[Word and element location records]
........
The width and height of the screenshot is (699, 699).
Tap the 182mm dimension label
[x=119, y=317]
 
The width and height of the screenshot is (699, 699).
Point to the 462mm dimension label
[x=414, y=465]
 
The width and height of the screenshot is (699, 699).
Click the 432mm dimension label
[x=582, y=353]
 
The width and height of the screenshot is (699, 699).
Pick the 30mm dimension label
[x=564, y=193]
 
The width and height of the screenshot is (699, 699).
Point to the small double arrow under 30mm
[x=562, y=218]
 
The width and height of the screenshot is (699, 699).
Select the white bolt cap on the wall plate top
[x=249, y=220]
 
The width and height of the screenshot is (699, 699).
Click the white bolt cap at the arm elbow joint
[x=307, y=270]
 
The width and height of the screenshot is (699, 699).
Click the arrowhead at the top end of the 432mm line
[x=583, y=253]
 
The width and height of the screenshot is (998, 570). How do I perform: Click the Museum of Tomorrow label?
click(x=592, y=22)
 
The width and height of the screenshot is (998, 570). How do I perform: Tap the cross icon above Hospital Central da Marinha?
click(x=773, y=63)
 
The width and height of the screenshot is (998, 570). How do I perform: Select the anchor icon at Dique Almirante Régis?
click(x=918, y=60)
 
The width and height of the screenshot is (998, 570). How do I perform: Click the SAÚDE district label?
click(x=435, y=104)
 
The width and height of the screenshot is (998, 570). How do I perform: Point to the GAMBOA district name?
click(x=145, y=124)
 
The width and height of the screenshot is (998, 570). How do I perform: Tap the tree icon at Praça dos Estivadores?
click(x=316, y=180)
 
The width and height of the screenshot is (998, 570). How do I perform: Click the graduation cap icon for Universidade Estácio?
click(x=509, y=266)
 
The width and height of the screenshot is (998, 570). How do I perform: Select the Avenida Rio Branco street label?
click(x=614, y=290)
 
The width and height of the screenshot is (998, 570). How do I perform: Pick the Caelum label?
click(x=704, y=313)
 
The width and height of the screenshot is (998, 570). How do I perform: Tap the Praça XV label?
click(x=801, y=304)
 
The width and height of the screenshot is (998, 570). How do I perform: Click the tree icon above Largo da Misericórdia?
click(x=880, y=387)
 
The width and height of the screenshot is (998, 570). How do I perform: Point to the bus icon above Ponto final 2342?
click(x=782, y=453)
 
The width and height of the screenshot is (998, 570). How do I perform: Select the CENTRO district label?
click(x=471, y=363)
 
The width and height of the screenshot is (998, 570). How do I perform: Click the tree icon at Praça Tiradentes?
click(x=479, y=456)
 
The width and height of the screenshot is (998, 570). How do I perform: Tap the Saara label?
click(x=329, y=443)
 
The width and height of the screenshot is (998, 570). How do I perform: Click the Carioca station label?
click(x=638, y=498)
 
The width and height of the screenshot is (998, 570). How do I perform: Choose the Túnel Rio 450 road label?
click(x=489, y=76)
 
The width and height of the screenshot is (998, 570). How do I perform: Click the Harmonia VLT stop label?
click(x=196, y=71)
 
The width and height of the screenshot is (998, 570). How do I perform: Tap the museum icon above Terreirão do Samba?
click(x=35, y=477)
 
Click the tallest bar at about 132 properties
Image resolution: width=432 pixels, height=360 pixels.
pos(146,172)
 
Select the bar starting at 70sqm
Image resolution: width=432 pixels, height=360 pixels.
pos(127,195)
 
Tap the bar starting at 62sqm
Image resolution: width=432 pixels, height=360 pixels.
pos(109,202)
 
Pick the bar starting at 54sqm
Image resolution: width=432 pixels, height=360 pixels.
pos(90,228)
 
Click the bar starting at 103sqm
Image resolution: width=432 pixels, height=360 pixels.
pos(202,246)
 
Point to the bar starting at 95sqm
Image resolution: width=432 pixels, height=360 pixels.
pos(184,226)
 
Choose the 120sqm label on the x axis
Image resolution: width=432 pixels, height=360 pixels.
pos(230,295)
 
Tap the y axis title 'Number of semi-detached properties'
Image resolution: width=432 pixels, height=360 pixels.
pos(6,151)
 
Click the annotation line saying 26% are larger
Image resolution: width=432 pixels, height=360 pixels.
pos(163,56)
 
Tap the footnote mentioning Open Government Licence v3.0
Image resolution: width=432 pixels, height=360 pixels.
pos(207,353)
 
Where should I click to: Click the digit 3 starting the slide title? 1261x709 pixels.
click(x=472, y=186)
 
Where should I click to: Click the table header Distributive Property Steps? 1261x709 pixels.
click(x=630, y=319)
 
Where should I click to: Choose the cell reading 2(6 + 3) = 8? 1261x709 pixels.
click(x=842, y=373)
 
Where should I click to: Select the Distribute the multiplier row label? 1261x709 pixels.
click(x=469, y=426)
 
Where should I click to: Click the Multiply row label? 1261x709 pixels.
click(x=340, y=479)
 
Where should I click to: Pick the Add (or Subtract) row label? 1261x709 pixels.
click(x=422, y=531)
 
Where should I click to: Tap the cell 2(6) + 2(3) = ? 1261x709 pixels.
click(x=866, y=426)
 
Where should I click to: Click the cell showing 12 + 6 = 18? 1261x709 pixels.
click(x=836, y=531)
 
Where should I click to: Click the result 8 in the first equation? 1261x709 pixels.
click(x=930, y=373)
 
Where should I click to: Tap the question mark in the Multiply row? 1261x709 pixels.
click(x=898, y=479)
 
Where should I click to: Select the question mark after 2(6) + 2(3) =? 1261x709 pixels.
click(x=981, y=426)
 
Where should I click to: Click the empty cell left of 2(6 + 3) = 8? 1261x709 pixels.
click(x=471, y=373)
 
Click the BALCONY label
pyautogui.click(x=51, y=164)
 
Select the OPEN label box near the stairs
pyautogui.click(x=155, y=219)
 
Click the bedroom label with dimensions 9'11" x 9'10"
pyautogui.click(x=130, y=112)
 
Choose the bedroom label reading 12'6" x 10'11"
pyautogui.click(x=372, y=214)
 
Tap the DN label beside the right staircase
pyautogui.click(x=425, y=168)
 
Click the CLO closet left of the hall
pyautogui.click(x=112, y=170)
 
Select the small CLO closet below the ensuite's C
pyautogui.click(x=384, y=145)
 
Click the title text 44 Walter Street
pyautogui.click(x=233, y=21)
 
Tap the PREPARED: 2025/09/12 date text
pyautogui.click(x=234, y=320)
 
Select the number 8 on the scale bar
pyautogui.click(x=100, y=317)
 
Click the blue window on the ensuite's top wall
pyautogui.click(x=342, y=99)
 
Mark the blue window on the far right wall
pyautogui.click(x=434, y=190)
........
PROBLEM TO WORK ON -> Format all of these items as a numbered list, leaving out the blank lines.

ANSWER TO THE TASK ->
1. The width and height of the screenshot is (699, 699).
2. Tap the 182mm dimension label
3. [x=119, y=317]
4. The width and height of the screenshot is (699, 699).
5. Point to the 462mm dimension label
6. [x=414, y=465]
7. The width and height of the screenshot is (699, 699).
8. Click the 432mm dimension label
9. [x=582, y=353]
10. The width and height of the screenshot is (699, 699).
11. Pick the 30mm dimension label
12. [x=564, y=193]
13. The width and height of the screenshot is (699, 699).
14. Point to the small double arrow under 30mm
15. [x=562, y=218]
16. The width and height of the screenshot is (699, 699).
17. Select the white bolt cap on the wall plate top
18. [x=249, y=220]
19. The width and height of the screenshot is (699, 699).
20. Click the white bolt cap at the arm elbow joint
21. [x=307, y=270]
22. The width and height of the screenshot is (699, 699).
23. Click the arrowhead at the top end of the 432mm line
24. [x=583, y=253]
25. The width and height of the screenshot is (998, 570). How do I perform: Click the Museum of Tomorrow label?
26. click(x=592, y=22)
27. The width and height of the screenshot is (998, 570). How do I perform: Tap the cross icon above Hospital Central da Marinha?
28. click(x=773, y=63)
29. The width and height of the screenshot is (998, 570). How do I perform: Select the anchor icon at Dique Almirante Régis?
30. click(x=918, y=60)
31. The width and height of the screenshot is (998, 570). How do I perform: Click the SAÚDE district label?
32. click(x=435, y=104)
33. The width and height of the screenshot is (998, 570). How do I perform: Point to the GAMBOA district name?
34. click(x=145, y=124)
35. The width and height of the screenshot is (998, 570). How do I perform: Tap the tree icon at Praça dos Estivadores?
36. click(x=316, y=180)
37. The width and height of the screenshot is (998, 570). How do I perform: Click the graduation cap icon for Universidade Estácio?
38. click(x=509, y=266)
39. The width and height of the screenshot is (998, 570). How do I perform: Select the Avenida Rio Branco street label?
40. click(x=614, y=290)
41. The width and height of the screenshot is (998, 570). How do I perform: Pick the Caelum label?
42. click(x=704, y=313)
43. The width and height of the screenshot is (998, 570). How do I perform: Tap the Praça XV label?
44. click(x=801, y=304)
45. The width and height of the screenshot is (998, 570). How do I perform: Click the tree icon above Largo da Misericórdia?
46. click(x=880, y=387)
47. The width and height of the screenshot is (998, 570). How do I perform: Point to the bus icon above Ponto final 2342?
48. click(x=782, y=453)
49. The width and height of the screenshot is (998, 570). How do I perform: Select the CENTRO district label?
50. click(x=471, y=363)
51. The width and height of the screenshot is (998, 570). How do I perform: Click the tree icon at Praça Tiradentes?
52. click(x=479, y=456)
53. The width and height of the screenshot is (998, 570). How do I perform: Tap the Saara label?
54. click(x=329, y=443)
55. The width and height of the screenshot is (998, 570). How do I perform: Click the Carioca station label?
56. click(x=638, y=498)
57. The width and height of the screenshot is (998, 570). How do I perform: Choose the Túnel Rio 450 road label?
58. click(x=489, y=76)
59. The width and height of the screenshot is (998, 570). How do I perform: Click the Harmonia VLT stop label?
60. click(x=196, y=71)
61. The width and height of the screenshot is (998, 570). How do I perform: Tap the museum icon above Terreirão do Samba?
62. click(x=35, y=477)
63. Click the tallest bar at about 132 properties
64. Image resolution: width=432 pixels, height=360 pixels.
65. pos(146,172)
66. Select the bar starting at 70sqm
67. Image resolution: width=432 pixels, height=360 pixels.
68. pos(127,195)
69. Tap the bar starting at 62sqm
70. Image resolution: width=432 pixels, height=360 pixels.
71. pos(109,202)
72. Pick the bar starting at 54sqm
73. Image resolution: width=432 pixels, height=360 pixels.
74. pos(90,228)
75. Click the bar starting at 103sqm
76. Image resolution: width=432 pixels, height=360 pixels.
77. pos(202,246)
78. Point to the bar starting at 95sqm
79. Image resolution: width=432 pixels, height=360 pixels.
80. pos(184,226)
81. Choose the 120sqm label on the x axis
82. Image resolution: width=432 pixels, height=360 pixels.
83. pos(230,295)
84. Tap the y axis title 'Number of semi-detached properties'
85. Image resolution: width=432 pixels, height=360 pixels.
86. pos(6,151)
87. Click the annotation line saying 26% are larger
88. Image resolution: width=432 pixels, height=360 pixels.
89. pos(163,56)
90. Tap the footnote mentioning Open Government Licence v3.0
91. Image resolution: width=432 pixels, height=360 pixels.
92. pos(207,353)
93. Where should I click to: Click the digit 3 starting the slide title? 1261x709 pixels.
94. click(x=472, y=186)
95. Where should I click to: Click the table header Distributive Property Steps? 1261x709 pixels.
96. click(x=630, y=319)
97. Where should I click to: Choose the cell reading 2(6 + 3) = 8? 1261x709 pixels.
98. click(x=842, y=373)
99. Where should I click to: Select the Distribute the multiplier row label? 1261x709 pixels.
100. click(x=469, y=426)
101. Where should I click to: Click the Multiply row label? 1261x709 pixels.
102. click(x=340, y=479)
103. Where should I click to: Pick the Add (or Subtract) row label? 1261x709 pixels.
104. click(x=422, y=531)
105. Where should I click to: Tap the cell 2(6) + 2(3) = ? 1261x709 pixels.
106. click(x=866, y=426)
107. Where should I click to: Click the cell showing 12 + 6 = 18? 1261x709 pixels.
108. click(x=836, y=531)
109. Where should I click to: Click the result 8 in the first equation? 1261x709 pixels.
110. click(x=930, y=373)
111. Where should I click to: Tap the question mark in the Multiply row? 1261x709 pixels.
112. click(x=898, y=479)
113. Where should I click to: Select the question mark after 2(6) + 2(3) =? 1261x709 pixels.
114. click(x=981, y=426)
115. Where should I click to: Click the empty cell left of 2(6 + 3) = 8? 1261x709 pixels.
116. click(x=471, y=373)
117. Click the BALCONY label
118. pyautogui.click(x=51, y=164)
119. Select the OPEN label box near the stairs
120. pyautogui.click(x=155, y=219)
121. Click the bedroom label with dimensions 9'11" x 9'10"
122. pyautogui.click(x=130, y=112)
123. Choose the bedroom label reading 12'6" x 10'11"
124. pyautogui.click(x=372, y=214)
125. Tap the DN label beside the right staircase
126. pyautogui.click(x=425, y=168)
127. Click the CLO closet left of the hall
128. pyautogui.click(x=112, y=170)
129. Select the small CLO closet below the ensuite's C
130. pyautogui.click(x=384, y=145)
131. Click the title text 44 Walter Street
132. pyautogui.click(x=233, y=21)
133. Tap the PREPARED: 2025/09/12 date text
134. pyautogui.click(x=234, y=320)
135. Select the number 8 on the scale bar
136. pyautogui.click(x=100, y=317)
137. Click the blue window on the ensuite's top wall
138. pyautogui.click(x=342, y=99)
139. Mark the blue window on the far right wall
140. pyautogui.click(x=434, y=190)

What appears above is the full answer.